Among the nations there arose a man who preached that choice was only useful as a means to peace, useless and counterproductive in war, and that everyone had eaten of the tree of knowledge.  He explained that one human would know the heart of another through the other’s behavior.  He taught the people, telling them “Do unto others as you would have them do unto you, and you will see that many will follow suit, and you will be free.”

The people called him King, though he did not rule.  They followed him, though he told them they were being sheep.  He taught them that humans were like fish, able to be caught with a trinket or a net, and many took advantage of this insight.  His gentility and love for others attracted the multitudes who were happy to share their bread and fish with perfect strangers.  His growing population filled the rulers with terror.  And so they killed him in a horrific and bloody display of lathered nationalistic fervor.

The man became a legend and a myth and touched the hearts of people across the face of the Earth.  They formed conflicting groups and shouted religious epithets at each other.  They waged war and killed each other.  They followed their rulers like sheep.  They paid their rulers as if the rulers provided benefit, as if the wars and killing were good.  They respected and loved their rulers as if the rulers were divine.  In this way, the population of Earth was prevented from expanding too quickly.

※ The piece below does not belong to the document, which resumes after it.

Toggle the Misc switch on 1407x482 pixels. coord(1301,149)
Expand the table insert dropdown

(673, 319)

Among the peoples of the Earth arose the idea that no divine ruler was necessary.  This idea of freedom through individual sovereignty met with great violence.

Being clever and wiley, these lovers of freedom went against their instinct to follow the herd, and used violence to break the will of their rulers.  They created all manner of systems, objects, and procedures to safeguard the freedom, but their children fought amongst themselves for the opportunity to be the rulers themselves.

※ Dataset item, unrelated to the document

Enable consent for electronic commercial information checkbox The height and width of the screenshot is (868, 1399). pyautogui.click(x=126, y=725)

They had lazy and charismatic children.  The lazy and charismatic had survived through the millenia using charm rather than ability and productivity.  The charming ones found a quick path to the seat of authority.  There, they worked fervently to crush the spirit of freedom and destroy the yen of the people to choose.

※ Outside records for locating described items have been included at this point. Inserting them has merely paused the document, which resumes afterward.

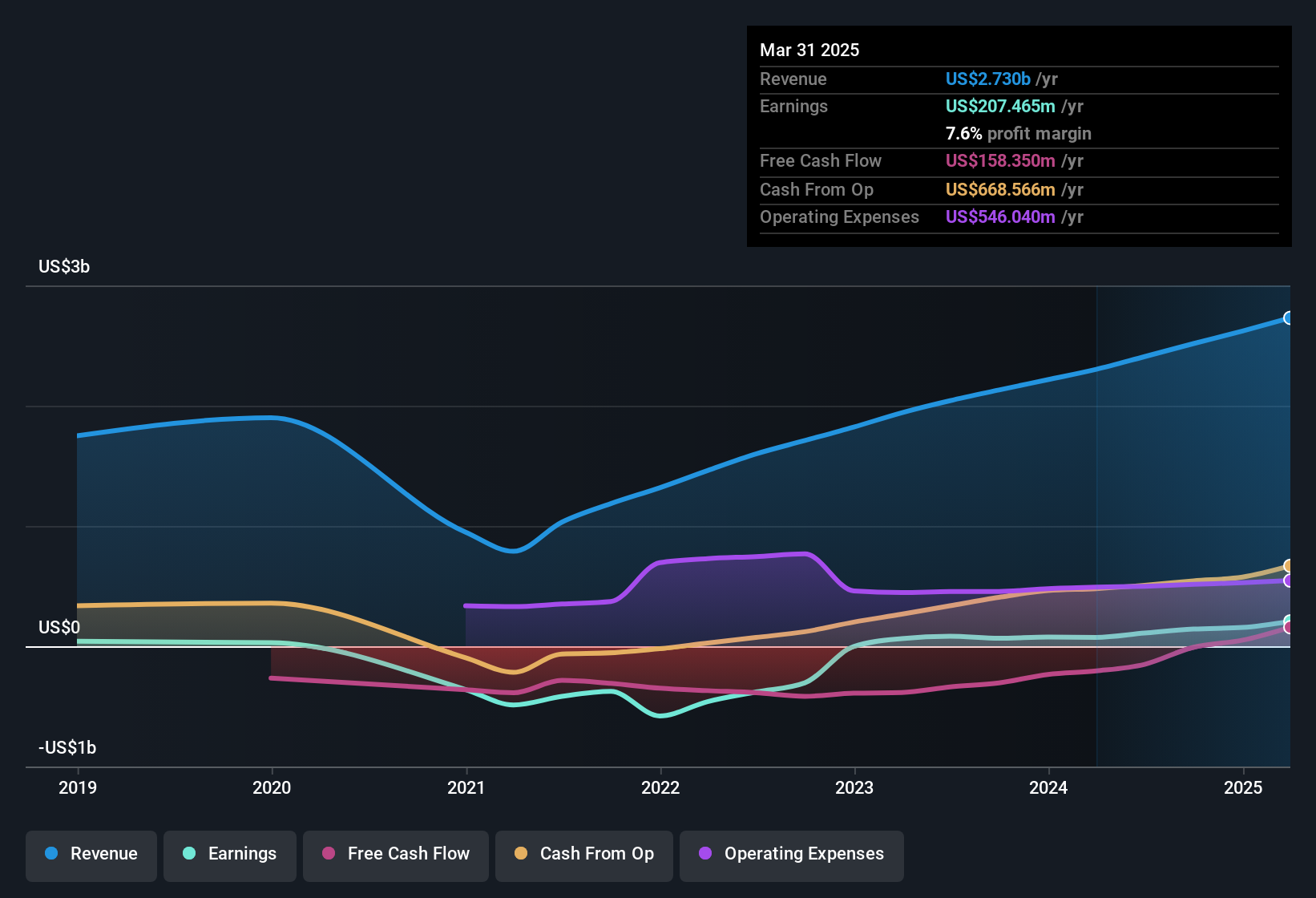Click the Cash From Op endpoint circle marker
This screenshot has width=1316, height=898.
[1289, 564]
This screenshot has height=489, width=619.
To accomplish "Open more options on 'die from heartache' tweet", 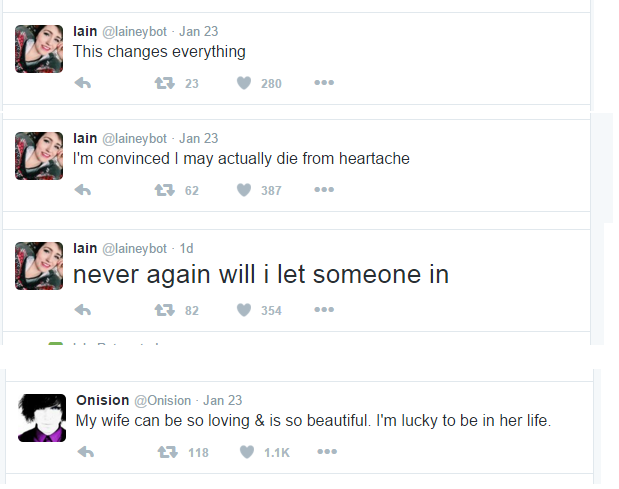I will pyautogui.click(x=323, y=190).
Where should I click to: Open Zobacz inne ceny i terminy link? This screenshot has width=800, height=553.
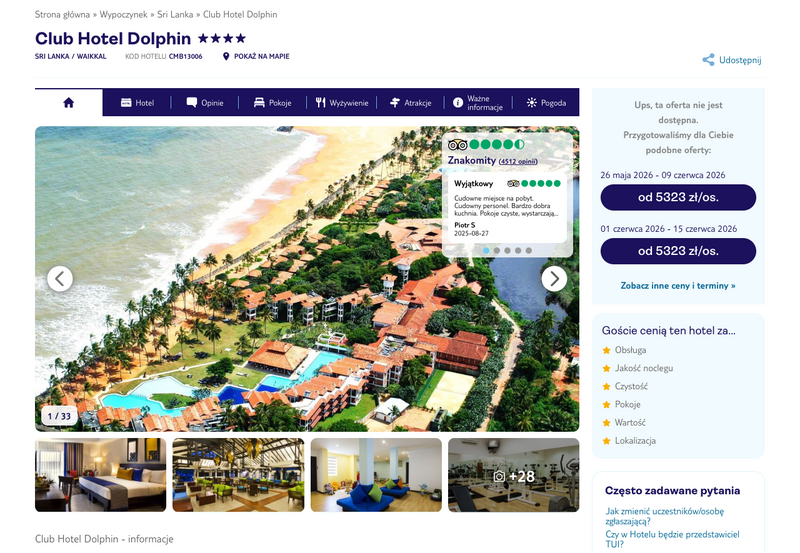[678, 286]
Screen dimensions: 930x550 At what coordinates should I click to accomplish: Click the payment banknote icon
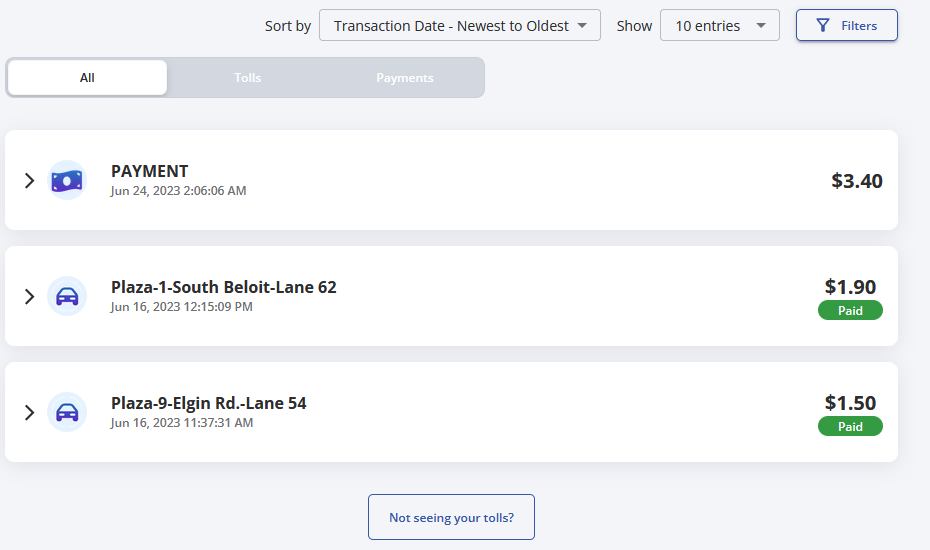[x=67, y=180]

They made up laws and wrote them into books that had no authors.  Thus was authority established in the land of the once-free.  The people were elated with their freedom from the previous authorities, and so they followed the new one like sheep, as if it were divine.

The new authority led them into war and killing, and the people felt it was good, because it was somewhere else.

The new authority made paper and spread it across the face of the Earth, filling every grainhouse and cabinet.  People rejoiced in the paper because it made them feel rich.  Their suffering increased, but they did not notice, for it was slow.

Thus it came to be that we are here today, slowly suffering more and more.  God explained it to me thus, and so I am compelled to pass it on.

People of the Earth, I tell you this most humbly:  Your respect for authority is dangerous.  Authority is not respectable.  Knowledge is respectable.  Good decisions are respectable.  Honest self interest is respectable.  Love your neighbor, for this is credit, and he may deserve it.  Do not give him too much credit though, lest you have too little to give to others who deserve it.  Do unto others as you would have them do unto you, for this is trading, and it will provide mutual benefit.  Use violence only as a last resort, for this is the lowest and most ineffective way to get what you want.  It is better to give up than to fight when dealing with other humans.  The man who suggested turning the other cheek was not an idiot.  Choose against your instinct when your knowledge suggests it, for this is the gift of the tree.  It is bravery.  It is inspired by desire.  It is creative and even reproductive.  It is passionate and pleasurable.  It is a gift, not a curse.